The device sends the SIP registration information to SIPIS using HTTPS. This uses SIPIS HTTP interface. To make this communication encrypted it is necessary to place either stunnel or HTTPS proxy (or equivalent) in front of SIPIS. Here we describe two options: stunnel and nginx. If you do not know which one to choose, use nginx method.

stunnel method

  1. Install stunnel

    aptitude install stunnel
    
  2. Copy file /usr/share/doc/sipis/snippets/stunnel_sipis.conf to /etc/stunnel directory.

  3. Edit the file and set path to the key and certificate file for your server.

  4. Edit /etc/default/stunnel4 and set ENABLED=1

  5. Start stunnel

    systemctl restart stunnel4.service
    

nginx method

  1. Install nginx
aptitude install nginx
  1. Copy /usr/share/doc/sipis/snippets/nginx_sipis.conf into /etc/nginx/sites-enabled directory.

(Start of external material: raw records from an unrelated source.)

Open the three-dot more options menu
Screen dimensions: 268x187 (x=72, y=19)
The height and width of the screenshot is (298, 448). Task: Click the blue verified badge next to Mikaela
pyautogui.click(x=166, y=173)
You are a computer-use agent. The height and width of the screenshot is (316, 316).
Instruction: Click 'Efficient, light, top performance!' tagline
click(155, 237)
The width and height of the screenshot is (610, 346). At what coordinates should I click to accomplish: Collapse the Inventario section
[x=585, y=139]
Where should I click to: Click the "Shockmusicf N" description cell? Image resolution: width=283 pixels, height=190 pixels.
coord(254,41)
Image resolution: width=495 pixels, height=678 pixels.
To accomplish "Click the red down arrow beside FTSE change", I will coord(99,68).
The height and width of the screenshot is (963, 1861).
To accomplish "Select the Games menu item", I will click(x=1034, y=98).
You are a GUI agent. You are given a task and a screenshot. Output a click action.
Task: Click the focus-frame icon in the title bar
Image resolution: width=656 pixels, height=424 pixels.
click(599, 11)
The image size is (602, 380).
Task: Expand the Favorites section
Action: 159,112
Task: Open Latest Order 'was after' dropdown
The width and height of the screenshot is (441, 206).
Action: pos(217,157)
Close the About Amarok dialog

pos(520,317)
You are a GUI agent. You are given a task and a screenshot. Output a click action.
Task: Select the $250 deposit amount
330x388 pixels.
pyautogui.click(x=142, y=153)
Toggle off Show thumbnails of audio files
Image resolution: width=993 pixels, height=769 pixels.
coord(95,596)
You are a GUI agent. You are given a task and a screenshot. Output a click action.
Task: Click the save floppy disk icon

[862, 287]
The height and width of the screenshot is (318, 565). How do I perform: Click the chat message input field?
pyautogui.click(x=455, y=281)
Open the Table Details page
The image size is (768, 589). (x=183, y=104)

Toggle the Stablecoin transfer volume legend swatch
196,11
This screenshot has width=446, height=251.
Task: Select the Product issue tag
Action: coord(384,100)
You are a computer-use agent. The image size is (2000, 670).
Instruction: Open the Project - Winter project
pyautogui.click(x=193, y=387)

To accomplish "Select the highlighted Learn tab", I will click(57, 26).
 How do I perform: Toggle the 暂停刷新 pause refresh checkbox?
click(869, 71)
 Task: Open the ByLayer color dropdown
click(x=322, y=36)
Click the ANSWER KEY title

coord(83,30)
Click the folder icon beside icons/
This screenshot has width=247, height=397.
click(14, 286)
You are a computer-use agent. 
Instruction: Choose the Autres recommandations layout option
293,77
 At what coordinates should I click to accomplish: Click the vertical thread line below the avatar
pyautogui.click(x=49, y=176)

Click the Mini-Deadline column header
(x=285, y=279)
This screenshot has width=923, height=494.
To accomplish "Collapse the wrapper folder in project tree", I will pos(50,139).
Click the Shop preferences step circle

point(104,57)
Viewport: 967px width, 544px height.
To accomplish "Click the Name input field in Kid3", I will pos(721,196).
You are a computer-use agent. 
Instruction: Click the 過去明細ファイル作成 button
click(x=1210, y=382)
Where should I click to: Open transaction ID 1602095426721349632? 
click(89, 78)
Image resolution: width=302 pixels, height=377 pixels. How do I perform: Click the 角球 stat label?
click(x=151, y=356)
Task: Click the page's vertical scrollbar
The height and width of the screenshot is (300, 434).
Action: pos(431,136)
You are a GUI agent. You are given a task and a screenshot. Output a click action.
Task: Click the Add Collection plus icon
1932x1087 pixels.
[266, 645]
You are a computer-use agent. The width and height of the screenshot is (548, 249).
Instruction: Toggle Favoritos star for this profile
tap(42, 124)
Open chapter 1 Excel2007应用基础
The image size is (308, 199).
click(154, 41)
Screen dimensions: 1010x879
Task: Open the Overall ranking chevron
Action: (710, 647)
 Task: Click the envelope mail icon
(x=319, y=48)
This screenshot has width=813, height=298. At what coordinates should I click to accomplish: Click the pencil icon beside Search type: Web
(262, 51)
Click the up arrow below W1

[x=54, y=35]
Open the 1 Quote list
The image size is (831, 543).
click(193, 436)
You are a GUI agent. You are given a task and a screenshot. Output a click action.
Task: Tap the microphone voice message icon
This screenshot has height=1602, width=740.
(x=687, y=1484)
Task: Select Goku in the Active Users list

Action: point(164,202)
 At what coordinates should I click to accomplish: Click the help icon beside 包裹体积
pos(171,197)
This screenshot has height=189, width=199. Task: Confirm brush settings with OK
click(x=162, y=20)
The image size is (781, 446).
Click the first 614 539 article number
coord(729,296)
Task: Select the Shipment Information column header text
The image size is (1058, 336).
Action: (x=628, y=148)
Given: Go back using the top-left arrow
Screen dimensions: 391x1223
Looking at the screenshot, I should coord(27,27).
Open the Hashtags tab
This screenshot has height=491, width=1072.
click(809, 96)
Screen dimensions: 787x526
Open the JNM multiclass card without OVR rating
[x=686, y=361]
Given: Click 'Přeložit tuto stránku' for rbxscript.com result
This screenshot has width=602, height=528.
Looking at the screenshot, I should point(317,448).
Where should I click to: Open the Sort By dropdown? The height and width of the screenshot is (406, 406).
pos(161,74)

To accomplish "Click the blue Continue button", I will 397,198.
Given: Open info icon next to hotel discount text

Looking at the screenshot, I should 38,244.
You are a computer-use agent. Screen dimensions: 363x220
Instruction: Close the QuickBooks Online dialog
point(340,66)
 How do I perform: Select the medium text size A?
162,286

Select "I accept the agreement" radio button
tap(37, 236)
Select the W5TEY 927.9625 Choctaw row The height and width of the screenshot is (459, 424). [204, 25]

  2. Edit the file and set path to the key and certificate file for your server.

  3. Reload nginx configuration

    systemctl reload nginx
    

Control and Maintenance

To start SIPIS run
systemctl start sipis.service

Note

To make SIPIS run automatically when your computer starts run systemctl enable sipis.service

To stop SIPIS run

systemctl stop sipis.service

to reload it after configuration change run

systemctl reload sipis.service

SIPIS produces a lot of log output. We provide logrotate configuration file so that logs are properly rotated. Debian has logrotate installed by default.

Using stunnel

If you want to use TLS between devices and SIPIS, you should configure stunnel in front of bridgetcpudp. In that case your stunnel should listen on TCP port 24998 and transfer incoming connections to localhost, port 4998.

If you used stunnel method for SIPIS registrations you already did some of the following steps.

  1. Install stunnel
aptitude install stunnel
  1. Edit the file /etc/stunnel/tcpudpbridge.conf and set paths to key and certificate files for your server.
  2. Edit /etc/default/stunnel4 and set ENABLED=1
  3. Start stunnel
systemctl restart stunnel4.service

Firewall configuration

Your SIPIS installation should be reachable from your customer’s devices on the following ports:

  • 443/tcp
  • 4998/udp
  • 4998/tcp
  • 24998/tcp

Your SIPIS should be able to connect to your SIP server on the port you use (typically 5060 or 5061 for TLS) and to pnm.cloudsoftphone.com on port 6552 (see note).